Published in final edited form as: Mol Cancer Res. 2022 Nov 3;20(11):1598–1610. doi: 10.1158/1541-7786.MCR-22-0182

Figure 4. DNMT1 forms complexes with UHRF1 and GLI to regulate the viability of SHH-MB sphere cultures.

Figure 4.

(A) The indicated SHH-MB sphere cultures were transfected with a scramble siRNA control (siControl) or pooled siRNA targeting Dnmt1 or Gli1. The number of viable cells was determined 5 days later using an MTT reduction assay and the data normalized to results from siControl transfected cells. (B) MSC4 cells were transfected with a scramble siRNA control (siControl) or pooled siRNA targeting Dnmt1 for 4 days. The expression of Dnmt1 and Gli1 was then determined by RT-qPCR, initially normalized to the expression of Gapdh and then to the results from siControl transfected cells. MSC4 cells were fractionated into nuclear (N) and cytoplasmic (C) enriched fractions, and GLI1 (C) or GLI2 (D) subsequently immunoprecipitated from such lysates. The immunoprecipitates were analyzed by immunoblotting for the indicated proteins. GAPDH is a cytoplasmic loading control and HDAC1, a known interactor of GLI1 and GLI2 [25], is a nuclear loading control. Representative blots are shown (n=3). (E) The nuclear enriched fraction of MB4 tumor cells was fractionated over a size-exclusion chromatography column. The various fractions were analyzed by immunoblotting for the indicated proteins (Left), or subjected to immunoprecipitation and immunoblotting for the indicated proteins (Right). The elution peaks of the indicated protein standards used to calibrate this gel filtration column are indicated with an arrow above the immunoblot.
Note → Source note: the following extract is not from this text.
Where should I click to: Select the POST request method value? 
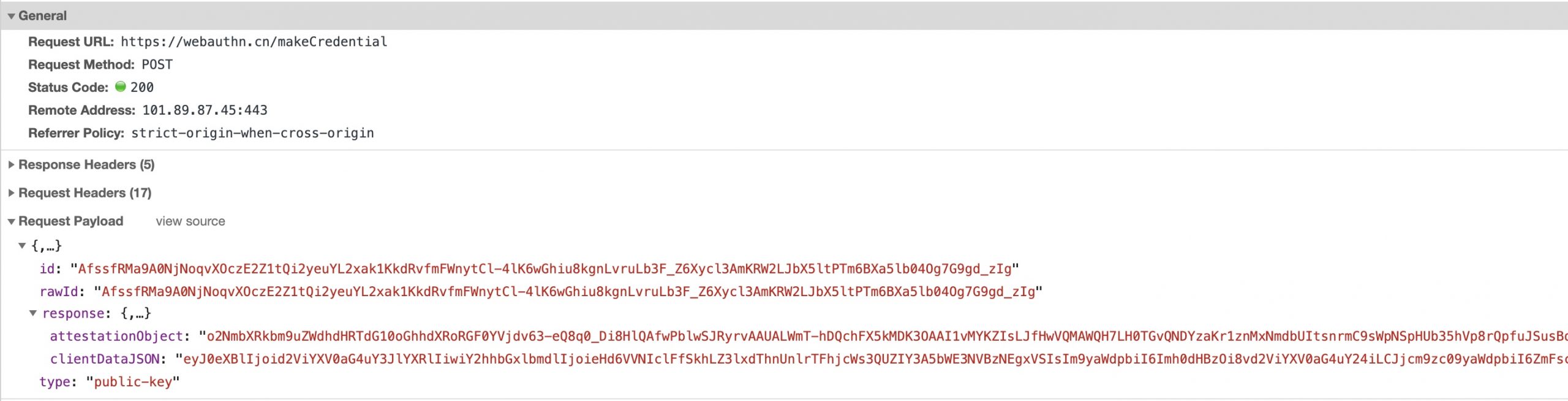pos(157,64)
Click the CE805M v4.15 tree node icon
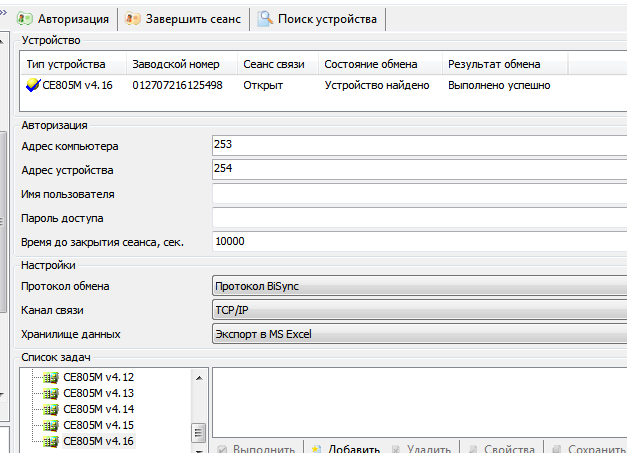Viewport: 627px width, 453px height. (x=51, y=426)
A representative blot is shown (n=3). (F) MSC4 cells were seeded on cover slips and subsequently subjected to a Proximity Ligation Assay (PLA) to detect potential direct interactions between the indicated proteins (red) with DAPI co-stained (blue). No antibody and IgG controls were included. Representative images are shown (n=3). (G) MSC4 cell lysates were used in a DNA pull-down assay with beads coupled to oligonucleotides containing either a GLI-binding site (GLI) or a scrambled control (SC) sequence. The bead-enriched proteins were then immunoblotted for the indicated proteins. A representative blot is shown (n=3) (Left). The level of UHRF1 or DNMT1 in the GLI-binding site pulldown was quantitated and normalized to that of the control lane (SC) to calculate relative UHRF1 or DNMT1 levels (n=3) (Right).